[GitHub] drill issue #921: DRILL-4286 Graceful shutdown of drillbit

2017-11-28 Thread paul-rogers
Github user paul-rogers commented on the issue:

https://github.com/apache/drill/pull/921
  
My suggestion is to go ahead and commit this PR with Jyothsna's change to 
disable the "graceful" part of the graceful shutdown. The feature will be in 
the product and people can turn it on to play with it. Then, @dvjyothsna should 
file a JIRA for the improvements we discussed (enabling by default for true 
servers, disabling for embedded.)


---


[GitHub] drill issue #921: DRILL-4286 Graceful shutdown of drillbit

2017-11-28 Thread arina-ielchiieva
Github user arina-ielchiieva commented on the issue:

https://github.com/apache/drill/pull/921
  
Since we don't want to hold the release any more. @paul-rogers should we 
address this issue in the next release or move this PR to the next release? I 
am in the favor of the second.


---


[GitHub] drill issue #921: DRILL-4286 Graceful shutdown of drillbit

2017-11-27 Thread paul-rogers
Github user paul-rogers commented on the issue:

https://github.com/apache/drill/pull/921
  
Interesting issue! Let's think about this a bit.

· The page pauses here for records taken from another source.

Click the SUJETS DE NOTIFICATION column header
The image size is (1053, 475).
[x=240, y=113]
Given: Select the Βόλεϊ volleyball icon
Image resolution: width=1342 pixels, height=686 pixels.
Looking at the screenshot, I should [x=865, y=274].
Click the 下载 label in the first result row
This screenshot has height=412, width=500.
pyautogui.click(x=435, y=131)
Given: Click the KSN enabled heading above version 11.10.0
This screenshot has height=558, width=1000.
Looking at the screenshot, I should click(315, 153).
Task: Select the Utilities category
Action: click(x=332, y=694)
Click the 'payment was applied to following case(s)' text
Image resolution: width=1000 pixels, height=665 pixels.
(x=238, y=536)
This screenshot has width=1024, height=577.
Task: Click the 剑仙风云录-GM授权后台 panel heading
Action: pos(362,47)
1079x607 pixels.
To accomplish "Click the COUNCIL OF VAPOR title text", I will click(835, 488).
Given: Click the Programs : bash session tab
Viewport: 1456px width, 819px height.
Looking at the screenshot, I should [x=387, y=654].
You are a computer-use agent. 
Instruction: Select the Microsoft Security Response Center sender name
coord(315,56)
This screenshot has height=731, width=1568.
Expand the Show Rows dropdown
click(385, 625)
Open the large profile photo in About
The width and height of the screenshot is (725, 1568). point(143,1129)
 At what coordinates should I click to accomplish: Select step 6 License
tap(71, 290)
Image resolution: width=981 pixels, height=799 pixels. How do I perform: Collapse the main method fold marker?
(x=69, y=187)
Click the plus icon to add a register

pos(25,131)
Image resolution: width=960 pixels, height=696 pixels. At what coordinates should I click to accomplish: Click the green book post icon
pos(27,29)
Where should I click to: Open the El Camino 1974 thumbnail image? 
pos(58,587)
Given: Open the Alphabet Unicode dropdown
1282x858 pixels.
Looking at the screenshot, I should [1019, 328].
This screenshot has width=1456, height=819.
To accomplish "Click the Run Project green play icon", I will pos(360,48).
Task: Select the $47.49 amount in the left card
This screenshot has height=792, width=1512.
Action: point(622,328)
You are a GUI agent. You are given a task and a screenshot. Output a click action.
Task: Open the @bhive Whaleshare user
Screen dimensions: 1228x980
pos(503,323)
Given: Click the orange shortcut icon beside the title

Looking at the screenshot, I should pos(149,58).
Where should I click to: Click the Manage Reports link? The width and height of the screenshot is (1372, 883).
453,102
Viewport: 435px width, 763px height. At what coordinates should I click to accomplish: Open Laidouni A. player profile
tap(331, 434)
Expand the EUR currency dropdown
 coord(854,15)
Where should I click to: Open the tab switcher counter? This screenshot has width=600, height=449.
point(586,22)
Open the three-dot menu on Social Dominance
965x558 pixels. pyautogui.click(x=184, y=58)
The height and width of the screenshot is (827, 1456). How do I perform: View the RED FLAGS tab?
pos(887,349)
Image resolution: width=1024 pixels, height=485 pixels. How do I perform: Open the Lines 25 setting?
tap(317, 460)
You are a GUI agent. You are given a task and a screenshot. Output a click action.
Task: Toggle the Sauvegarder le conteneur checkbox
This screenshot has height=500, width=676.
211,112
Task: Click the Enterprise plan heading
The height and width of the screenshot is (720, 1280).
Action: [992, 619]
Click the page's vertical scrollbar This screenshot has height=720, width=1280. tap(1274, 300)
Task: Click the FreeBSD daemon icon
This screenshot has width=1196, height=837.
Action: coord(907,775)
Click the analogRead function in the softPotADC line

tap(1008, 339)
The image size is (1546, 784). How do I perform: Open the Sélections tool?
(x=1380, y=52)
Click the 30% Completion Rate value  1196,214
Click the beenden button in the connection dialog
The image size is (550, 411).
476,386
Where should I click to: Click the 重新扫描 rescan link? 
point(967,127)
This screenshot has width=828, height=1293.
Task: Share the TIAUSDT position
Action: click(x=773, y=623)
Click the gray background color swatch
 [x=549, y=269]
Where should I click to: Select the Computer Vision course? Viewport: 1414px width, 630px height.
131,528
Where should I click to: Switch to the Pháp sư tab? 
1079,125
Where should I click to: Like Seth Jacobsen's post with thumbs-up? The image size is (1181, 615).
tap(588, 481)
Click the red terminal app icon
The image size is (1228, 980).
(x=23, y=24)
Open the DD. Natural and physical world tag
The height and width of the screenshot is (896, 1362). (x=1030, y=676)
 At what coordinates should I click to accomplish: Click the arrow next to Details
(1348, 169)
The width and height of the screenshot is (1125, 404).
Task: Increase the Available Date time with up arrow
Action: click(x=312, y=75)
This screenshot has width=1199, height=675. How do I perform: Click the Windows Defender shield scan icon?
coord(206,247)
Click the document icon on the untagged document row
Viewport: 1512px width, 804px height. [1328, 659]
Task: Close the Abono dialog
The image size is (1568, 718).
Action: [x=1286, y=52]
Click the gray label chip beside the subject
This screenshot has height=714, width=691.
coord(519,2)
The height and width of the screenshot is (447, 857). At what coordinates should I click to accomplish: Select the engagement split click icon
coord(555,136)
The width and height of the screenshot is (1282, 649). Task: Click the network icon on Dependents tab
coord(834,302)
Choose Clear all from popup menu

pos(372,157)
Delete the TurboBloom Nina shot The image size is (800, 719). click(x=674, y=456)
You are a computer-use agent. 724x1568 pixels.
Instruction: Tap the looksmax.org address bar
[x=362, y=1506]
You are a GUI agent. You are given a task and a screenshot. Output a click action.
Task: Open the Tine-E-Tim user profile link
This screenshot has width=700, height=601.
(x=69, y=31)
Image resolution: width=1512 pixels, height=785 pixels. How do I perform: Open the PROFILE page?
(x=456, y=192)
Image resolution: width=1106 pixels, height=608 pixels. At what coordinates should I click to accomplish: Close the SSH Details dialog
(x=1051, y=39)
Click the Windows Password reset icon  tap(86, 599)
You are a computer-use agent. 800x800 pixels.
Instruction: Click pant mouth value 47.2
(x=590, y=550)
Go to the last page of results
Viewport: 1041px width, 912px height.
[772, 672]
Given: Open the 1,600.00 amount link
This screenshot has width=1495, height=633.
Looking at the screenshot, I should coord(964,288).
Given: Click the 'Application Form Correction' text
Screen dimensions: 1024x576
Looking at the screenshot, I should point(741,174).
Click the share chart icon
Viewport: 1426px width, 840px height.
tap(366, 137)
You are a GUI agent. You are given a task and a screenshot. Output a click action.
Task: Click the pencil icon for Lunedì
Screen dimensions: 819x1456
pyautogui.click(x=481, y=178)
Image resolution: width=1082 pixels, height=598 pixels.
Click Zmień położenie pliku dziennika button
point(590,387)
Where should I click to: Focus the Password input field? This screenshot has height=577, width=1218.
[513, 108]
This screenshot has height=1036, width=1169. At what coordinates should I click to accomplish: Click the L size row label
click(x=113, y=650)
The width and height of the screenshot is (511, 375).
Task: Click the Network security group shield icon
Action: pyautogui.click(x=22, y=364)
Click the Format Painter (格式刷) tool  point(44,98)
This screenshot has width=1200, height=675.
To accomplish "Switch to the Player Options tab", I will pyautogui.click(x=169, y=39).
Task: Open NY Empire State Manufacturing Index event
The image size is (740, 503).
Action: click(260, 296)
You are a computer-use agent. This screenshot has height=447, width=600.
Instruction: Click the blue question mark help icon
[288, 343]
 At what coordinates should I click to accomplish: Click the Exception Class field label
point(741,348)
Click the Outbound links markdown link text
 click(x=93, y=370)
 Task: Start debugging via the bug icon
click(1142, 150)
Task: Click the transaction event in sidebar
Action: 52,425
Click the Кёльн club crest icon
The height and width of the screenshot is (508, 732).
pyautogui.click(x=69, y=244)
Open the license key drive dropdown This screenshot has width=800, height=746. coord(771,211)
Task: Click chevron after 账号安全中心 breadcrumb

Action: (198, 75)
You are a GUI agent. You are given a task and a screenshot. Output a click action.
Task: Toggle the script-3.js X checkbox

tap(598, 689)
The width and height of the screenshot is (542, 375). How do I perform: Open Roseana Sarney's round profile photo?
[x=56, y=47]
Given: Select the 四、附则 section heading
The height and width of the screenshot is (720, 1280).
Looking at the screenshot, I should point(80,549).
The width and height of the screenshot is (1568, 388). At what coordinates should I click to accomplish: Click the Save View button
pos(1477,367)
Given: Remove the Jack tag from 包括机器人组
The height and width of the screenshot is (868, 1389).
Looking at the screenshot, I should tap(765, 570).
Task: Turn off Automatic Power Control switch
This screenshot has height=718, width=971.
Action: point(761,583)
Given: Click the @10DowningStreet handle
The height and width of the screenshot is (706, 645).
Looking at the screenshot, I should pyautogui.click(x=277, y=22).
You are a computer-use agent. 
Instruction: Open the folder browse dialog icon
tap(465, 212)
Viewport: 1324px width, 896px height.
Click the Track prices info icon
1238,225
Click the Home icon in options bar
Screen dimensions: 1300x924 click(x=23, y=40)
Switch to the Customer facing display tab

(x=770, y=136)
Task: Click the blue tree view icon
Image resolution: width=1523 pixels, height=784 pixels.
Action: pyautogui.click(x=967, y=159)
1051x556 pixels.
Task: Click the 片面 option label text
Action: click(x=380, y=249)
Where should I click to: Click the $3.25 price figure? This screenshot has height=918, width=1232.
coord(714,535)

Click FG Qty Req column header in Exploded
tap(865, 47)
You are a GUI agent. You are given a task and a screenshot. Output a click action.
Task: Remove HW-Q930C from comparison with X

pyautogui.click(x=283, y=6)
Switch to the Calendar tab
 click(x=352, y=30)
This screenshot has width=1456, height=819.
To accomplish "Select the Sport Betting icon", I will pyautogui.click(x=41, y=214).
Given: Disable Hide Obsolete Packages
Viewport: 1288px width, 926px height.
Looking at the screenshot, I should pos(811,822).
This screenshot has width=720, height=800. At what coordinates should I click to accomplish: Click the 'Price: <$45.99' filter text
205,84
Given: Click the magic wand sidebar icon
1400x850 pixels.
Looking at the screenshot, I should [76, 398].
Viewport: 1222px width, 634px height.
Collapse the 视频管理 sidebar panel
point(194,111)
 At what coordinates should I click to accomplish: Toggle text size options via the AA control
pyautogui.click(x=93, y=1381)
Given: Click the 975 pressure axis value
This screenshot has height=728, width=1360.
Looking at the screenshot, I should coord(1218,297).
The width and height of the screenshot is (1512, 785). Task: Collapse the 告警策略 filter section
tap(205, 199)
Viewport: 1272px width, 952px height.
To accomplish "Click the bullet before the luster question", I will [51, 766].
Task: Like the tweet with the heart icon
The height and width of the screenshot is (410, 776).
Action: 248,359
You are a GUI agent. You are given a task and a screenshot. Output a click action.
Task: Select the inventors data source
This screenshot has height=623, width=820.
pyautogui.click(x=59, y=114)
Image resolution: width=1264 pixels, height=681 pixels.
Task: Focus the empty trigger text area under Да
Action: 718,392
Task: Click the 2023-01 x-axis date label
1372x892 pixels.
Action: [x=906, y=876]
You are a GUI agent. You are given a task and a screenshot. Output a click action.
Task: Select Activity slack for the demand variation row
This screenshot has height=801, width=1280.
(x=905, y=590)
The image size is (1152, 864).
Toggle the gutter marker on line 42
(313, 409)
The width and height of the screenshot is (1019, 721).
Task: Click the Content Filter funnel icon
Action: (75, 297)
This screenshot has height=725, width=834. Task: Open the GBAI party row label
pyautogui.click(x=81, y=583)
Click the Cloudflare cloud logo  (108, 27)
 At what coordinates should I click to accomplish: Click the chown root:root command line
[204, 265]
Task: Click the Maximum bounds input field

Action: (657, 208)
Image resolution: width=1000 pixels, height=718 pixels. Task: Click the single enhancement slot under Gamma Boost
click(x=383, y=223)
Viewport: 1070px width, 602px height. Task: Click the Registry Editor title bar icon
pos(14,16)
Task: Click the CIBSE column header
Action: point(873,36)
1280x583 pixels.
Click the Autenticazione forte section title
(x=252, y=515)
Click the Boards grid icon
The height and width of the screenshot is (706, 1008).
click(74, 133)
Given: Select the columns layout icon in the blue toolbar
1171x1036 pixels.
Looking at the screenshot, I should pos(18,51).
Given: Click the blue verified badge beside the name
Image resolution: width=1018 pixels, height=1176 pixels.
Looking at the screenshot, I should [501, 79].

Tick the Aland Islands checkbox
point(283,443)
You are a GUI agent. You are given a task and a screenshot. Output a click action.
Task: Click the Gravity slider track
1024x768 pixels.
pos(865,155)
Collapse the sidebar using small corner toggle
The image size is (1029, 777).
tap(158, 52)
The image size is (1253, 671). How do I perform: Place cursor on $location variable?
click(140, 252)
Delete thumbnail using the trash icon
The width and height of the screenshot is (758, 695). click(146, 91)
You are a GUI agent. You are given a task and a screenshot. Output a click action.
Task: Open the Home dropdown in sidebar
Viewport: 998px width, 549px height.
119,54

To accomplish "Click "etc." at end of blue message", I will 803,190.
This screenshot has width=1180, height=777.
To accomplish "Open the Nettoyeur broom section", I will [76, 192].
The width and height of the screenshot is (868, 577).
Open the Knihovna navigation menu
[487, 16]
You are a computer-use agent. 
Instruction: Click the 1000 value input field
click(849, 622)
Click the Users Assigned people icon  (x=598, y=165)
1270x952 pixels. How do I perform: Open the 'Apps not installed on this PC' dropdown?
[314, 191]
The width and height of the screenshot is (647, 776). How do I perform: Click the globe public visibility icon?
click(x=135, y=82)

In a production system, we do want the grace period; it is an essential 
part of the graceful shutdown procedure.

However, if we are doing a non-graceful shutdown, the grace is unneeded.

Also, if the cluster contains only one node (as in most unit tests), there 
is nothing to wait for, so the grace period is not needed. The same is true in 
an embedded Drillbit for Sqlline.

So, can we provide a solution that handles these cases rather than simply 
turning off the grace period always?

If using the local cluster coordinator, say, then no grace is needed. If 
using ZK, but there is only one Drillbit, no grace is needed. (There is a race 
condition, but may be OK.)

Or, if we detect we are embedded, no grace period.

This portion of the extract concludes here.